El animal, un macho subadulto de casi 200 kilos, fue rescatado en Santa Teresita. La necropsia confirmó que había recibido un disparo de arma de fuego varios días antes y que la herida derivó en una sepsis. El caso vuelve a poner el foco sobre los conflictos que pueden producirse cuando la fauna silvestre, en su propio ambiente y en busca de alimento, interactúa con actividades humanas.
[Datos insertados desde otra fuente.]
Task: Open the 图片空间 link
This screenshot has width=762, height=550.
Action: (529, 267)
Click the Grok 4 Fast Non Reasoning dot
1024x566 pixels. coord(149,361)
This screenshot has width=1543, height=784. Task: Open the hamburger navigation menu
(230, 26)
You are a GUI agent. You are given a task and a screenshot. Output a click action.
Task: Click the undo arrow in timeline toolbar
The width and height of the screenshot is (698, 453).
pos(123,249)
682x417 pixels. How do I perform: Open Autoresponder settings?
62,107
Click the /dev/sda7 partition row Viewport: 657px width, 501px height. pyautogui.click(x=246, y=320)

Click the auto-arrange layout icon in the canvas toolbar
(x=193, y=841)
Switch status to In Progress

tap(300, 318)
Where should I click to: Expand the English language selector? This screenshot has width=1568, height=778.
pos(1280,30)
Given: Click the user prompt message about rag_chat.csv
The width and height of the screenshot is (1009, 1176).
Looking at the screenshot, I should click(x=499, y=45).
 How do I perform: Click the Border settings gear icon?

San Clemente del Tuyú, 2 de septiembre de 2026. — Un lobo marino de un pelo (Otaria flavescens) de casi 200 kilos murió después de permanecer varios días con una grave herida provocada por un disparo de arma de fuego. El animal fue rescatado en Santa Teresita por el equipo de Fundación Mundo Marino, tras un aviso de Fundación BioCosta. Al momento del rescate presentaba un cuadro grave, producto de una infección ya avanzada que había comprometido su estado general. Los veterinarios que lo evaluaron en la playa advirtieron rápidamente un marcado decaimiento: el animal permanecía casi inmóvil y apenas reaccionaba ante la presencia y el acercamiento de las personas. Fue trasladado al Centro de Rescate, donde el equipo veterinario intentó estabilizarlo, pero murió poco después de su ingreso.
El caso vuelve a poner en evidencia las consecuencias que puede tener la interacción entre las actividades humanas y la fauna silvestre cuando un conflicto termina resolviéndose mediante la violencia. El mar es el ambiente natural de estos animales: allí se desplazan, se alimentan y buscan los recursos necesarios para sobrevivir. Al mismo tiempo, es un espacio donde se desarrollan distintas actividades productivas con las que pueden entrar en contacto.